# What is the Volume of a Debris Flow?

This activity was selected for the On the Cutting Edge Exemplary Teaching Collection

Resources in this top level collection a) must have scored Exemplary or Very Good in all five review categories, and must also rate as “Exemplary” in at least three of the five categories. The five categories included in the peer review process are

• Scientific Accuracy
• Alignment of Learning Goals, Activities, and Assessments
• Pedagogic Effectiveness
• Robustness (usability and dependability of all components)
• Completeness of the ActivitySheet web page

This material is replicated on a number of sites as part of the SERC Pedagogic Service Project

#### Summary

In this Spreadsheets Across the Curriculum activity, students will learn a method by which to estimate the volume of volcanic deposits using data collected from the 2005 Panabaj, Guatemala debris flow. Students will estimate the area inundated by this debris flow and an average flow thickness in order to estimate the volume of the deposit. From this volume, the saturated flow volume may be estimated by examining high water marks on buildings. This is a self-paced activity in which students follow a PowerPoint presentation to create spreadsheets and graphs using Excel.

## Learning Goals

Students will:
• Estimate area inundated by a debris flow from a gridded map.
• Calculate the uncertainty associated with their estimations.
• Calculate an average flow thickness over the covered area.
• Learn an alternate geometric method for calculating the area of an irregular shape.
• Develop a spreadsheet to carry out a calculation.
In the process the students will:
• Begin to see the value of calculations based on approximate assumptions.
• Consider relationship between planimetric area inundated by debris flow and debris flow volume.
• Gain an understanding of uncertainty associated with making area and volume estimations.
• Become exposed to the hazards and consequences associated with volcanic debris flows.

## Context for Use

Equipment: Each student or pair of students needs a computer with Excel and PowerPoint.

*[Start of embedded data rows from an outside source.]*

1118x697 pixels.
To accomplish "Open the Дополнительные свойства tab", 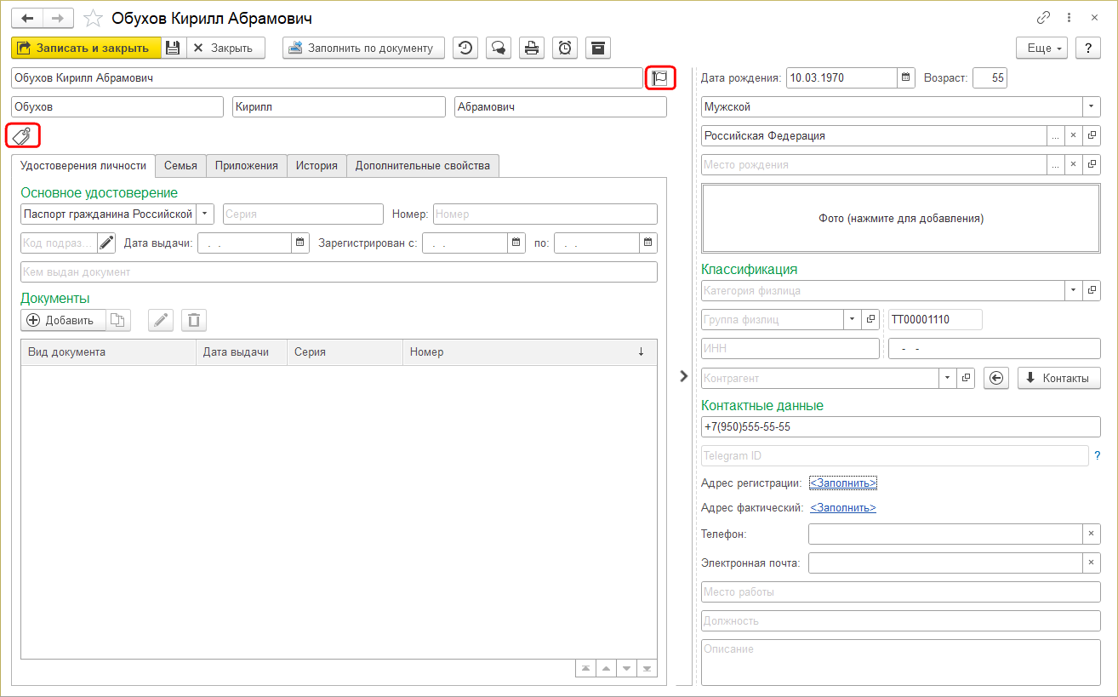I will click(422, 166).
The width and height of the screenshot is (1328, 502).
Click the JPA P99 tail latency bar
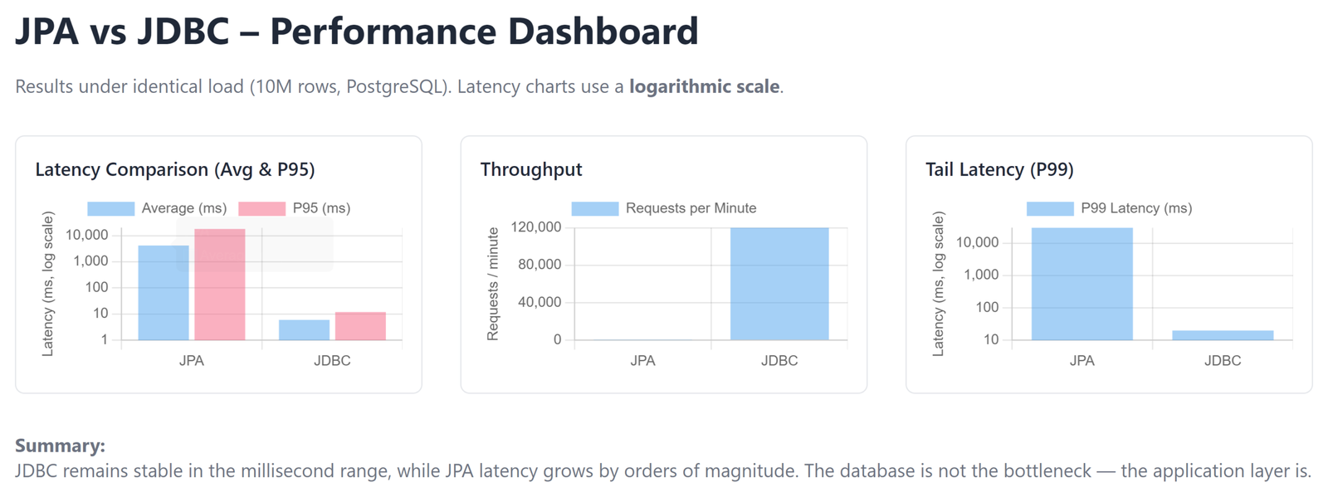(x=1081, y=284)
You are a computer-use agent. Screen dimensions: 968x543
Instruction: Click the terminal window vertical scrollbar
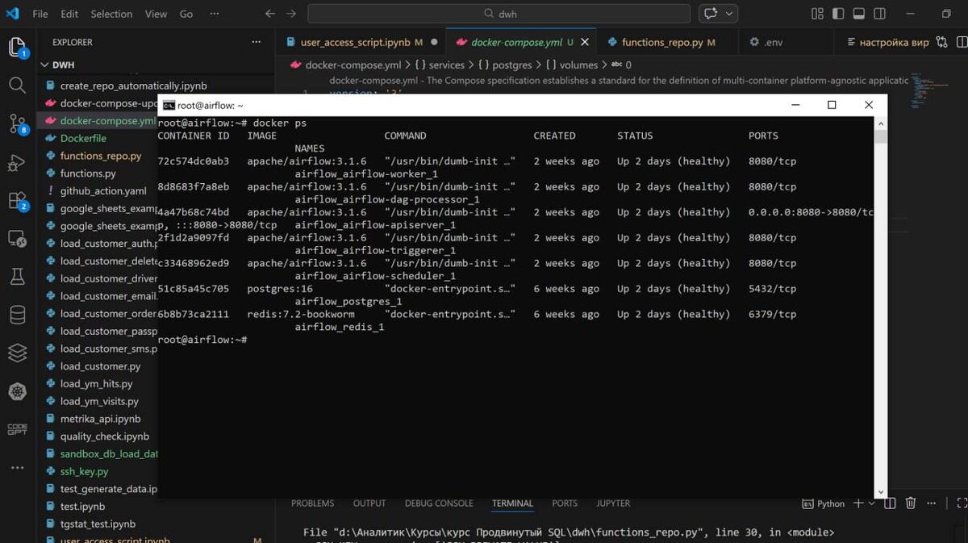point(881,307)
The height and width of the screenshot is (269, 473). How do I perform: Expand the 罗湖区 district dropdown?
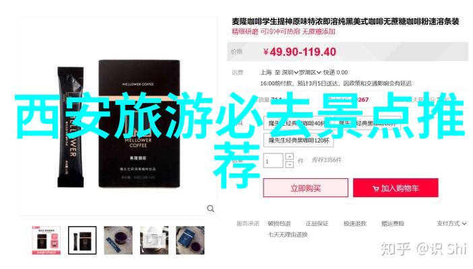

Classes: This module has been used in an Introductory Physical Volcanology course with upper level undergraduates.

In the class, the module was introduced during lab to be completed as homework due the following week. Students turned in hard-copies of the Excel spreadsheets and graphs, as well as their working Excel files. This worked well for junior and senior level students with excellent quantitative skills.

## Description and Teaching Materials

PowerPoint SSAC-pv2007.QE522.CC2.3-student (PowerPoint 1.3MB Nov10 07)

If the embedded spreadsheets are not visible, save the PowerPoint file to disk and open it from there.

This PowerPoint file is the student version of the module. An instructor version is available by request. The instructor version includes the completed spreadsheet. Send your request to Len Vacher (vacher@usf.edu) by filling out and submitting the Instructor Module Request Form.

## Teaching Notes and Tips

This module, like the others in this collection, works best if coordinated with lecture and lab material.

If students have difficulty in getting their equations to produce the correct numbers in the orange cells – especially if their results are off by orders of magnitude – tell them to check their unit conversions. You cannot ever emphasize unit conversions enough.

Some students jump ahead to the end-of-module assignments without working through the main part of the module carefully. Those students have trouble.

## Assessment

The end-of-module questions can be used for assessment.

The instructor version contains a pre-test

## References and Resources

Some papers using volume estimates in volcanology
• For eruption magnitude
Pyle, D., 2000, The sizes of volcanic eruptions, in Encyclopedia of Volcanoes, Academic Press, 263-269.
Simkin, T., and Seibert, L., 1994, Volcanoes of the World, Geoscience Press.
• Volcano volumes
Tibaldi, A., 2001, Multiple sector collapses at Stromboli volcano, Italy: how they work, Bulletin of Volcanology, Volume 63, Issue 2-3, pp. 112-125
• Debris flows and related phenomena
Iverson et al., 1998, Objective delineation of lahar-inundation hazard zones, Geological Society of America, Bulletin110: 972-984.
Siebert, L., 1984, Large volcanic debris avalanches: Characteristics of source areas, deposits, and associated eruptions, Journal of Volcanology and Geothermal Research, 22: 163-197.
• Lava flows
Watts et al., 2002, Growth patterns and emplacement of the andesite lava dome at Soufriere Hills Volcano, Montserrat, in The Eruption of Soufriere Hills Volcano, Montserrat, from 1995 to 1999, Geological Society of London Memoir 21, 115-152.
• Tephra fallout
Fierstein, J., and M. Nathenson, 1993, Another look at the calculation of tephra fallout volumes, Bulletin of Volcanology, 56: 121-132.